You can customize how vFabric GemFire groups your partitioned region data with custom partitioning and data co-location.

Custom partitioning and data co-location can be used separately or in conjunction with one another.

Custom Partitioning

Use custom partitioning to group like entries into region buckets within a region. By default, GemFire assigns new entries to buckets based on the entry key contents. With custom partitioning, you can assign your entries to buckets in whatever way you want.

You can generally get better performance if you use custom partitioning to group similar data within a region. For example, a query run on all accounts created in January runs faster if all January account data is hosted by a single member. Grouping all data for a single customer can improve performance of data operations that work on customer data. Data aware function execution takes advantage of custom partitioning.

This figure shows a region with customer data that is grouped into buckets by customer.

With custom partitioning, you have two choices:
  • Standard custom partitioning. With standard partitioning, you group entries into buckets, but you do not specify where the buckets reside. GemFire always keeps the entries in the buckets you have specified, but may move the buckets around for load balancing.
  • Fixed custom partitioning. With fixed partitioning, you provide standard partitioning plus you specify the exact member where each data entry resides. You do this by assigning the data entry to a bucket and to a partition and by naming specific members as primary and secondary hosts of each partition.

    This gives you complete control over the locations of your primary and any secondary buckets for the region. This can be useful when you want to store specific data on specific physical machines or when you need to keep data close to certain hardware elements.

    Fixed partitioning has these requirements and caveats:
    • GemFire cannot rebalance fixed partition region data because it cannot move the buckets around among the host members. You must carefully consider your expected data loads for the partitions you create.
    • With fixed partitioning, the region configuration is different between host members. Each member identifies the named partitions it hosts, and whether it is hosting the primary copy or a secondary copy. You then program fixed partition resolver to return the partition id, so the entry is placed on the right members. Only one member can be primary for a particular partition name and that member cannot be the partition's secondary.

Data Co-location Between Regions

With data co-location, GemFire stores entries that are related across multiple data regions in a single member. GemFire does this by storing all of the regions' buckets with the same ID together in the same member. During rebalancing operations, GemFire moves these bucket groups together or not at all.

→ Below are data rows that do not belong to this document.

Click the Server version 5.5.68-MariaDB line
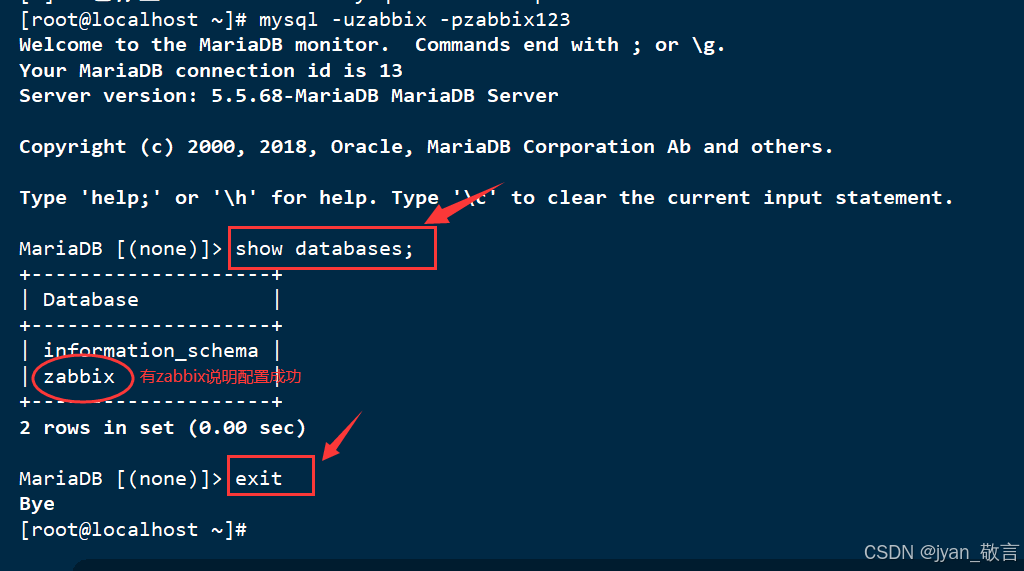[x=289, y=96]
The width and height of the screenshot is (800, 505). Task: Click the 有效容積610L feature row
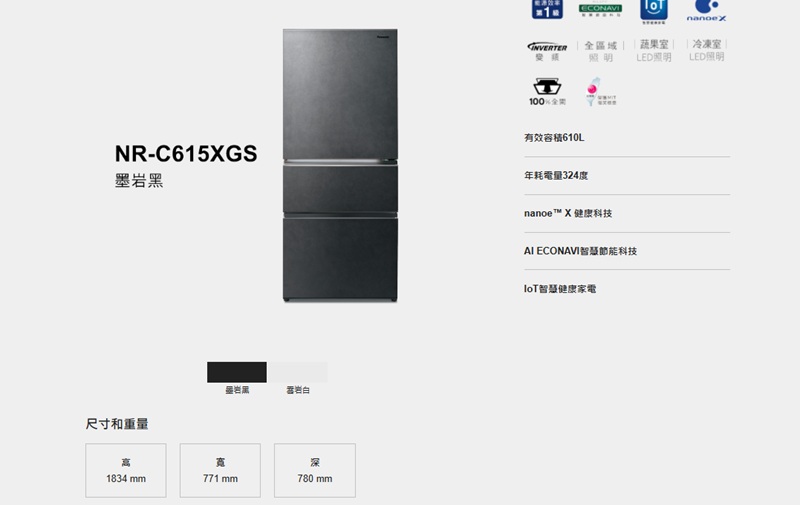[627, 138]
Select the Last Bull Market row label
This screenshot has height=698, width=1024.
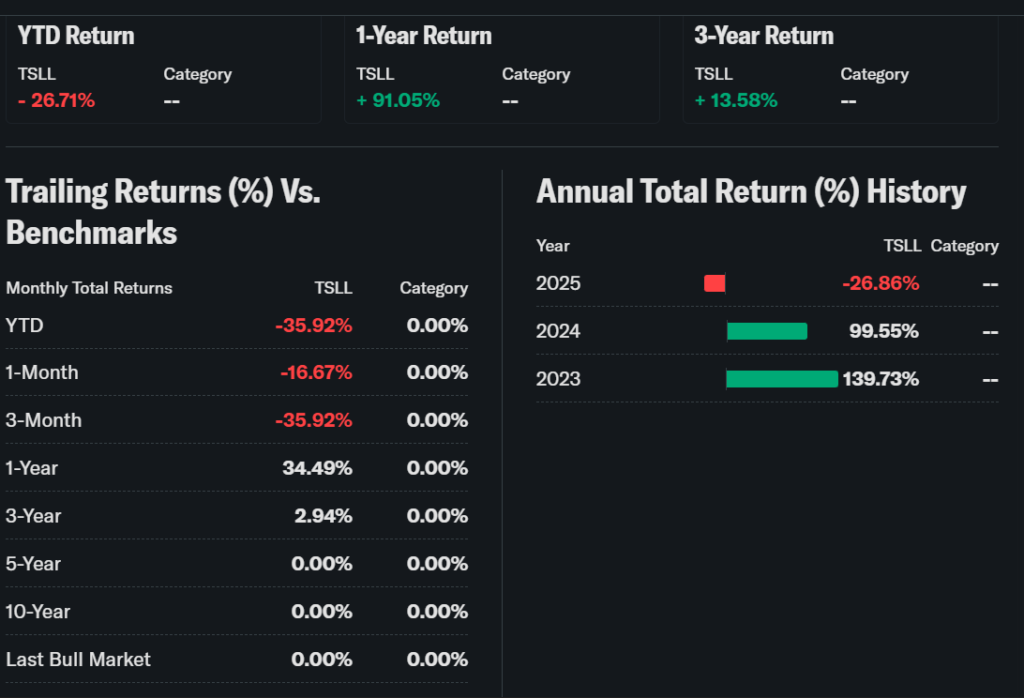(x=78, y=660)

So, for example, if you have one region with customer contact information and another region with customer orders, you can use co-location to keep all contact information and all orders for a single customer in a single member. This way, any operation done for a single customer uses the cache of only a single member.

This figure shows two regions with data co-location where the data is partitioned by customer type.

Data co-location requires the same data partitioning mechanism for all of the co-located regions. You can use the default partitioning provided by GemFire or custom partitioning.

You must use the same high availability settings across your co-located regions.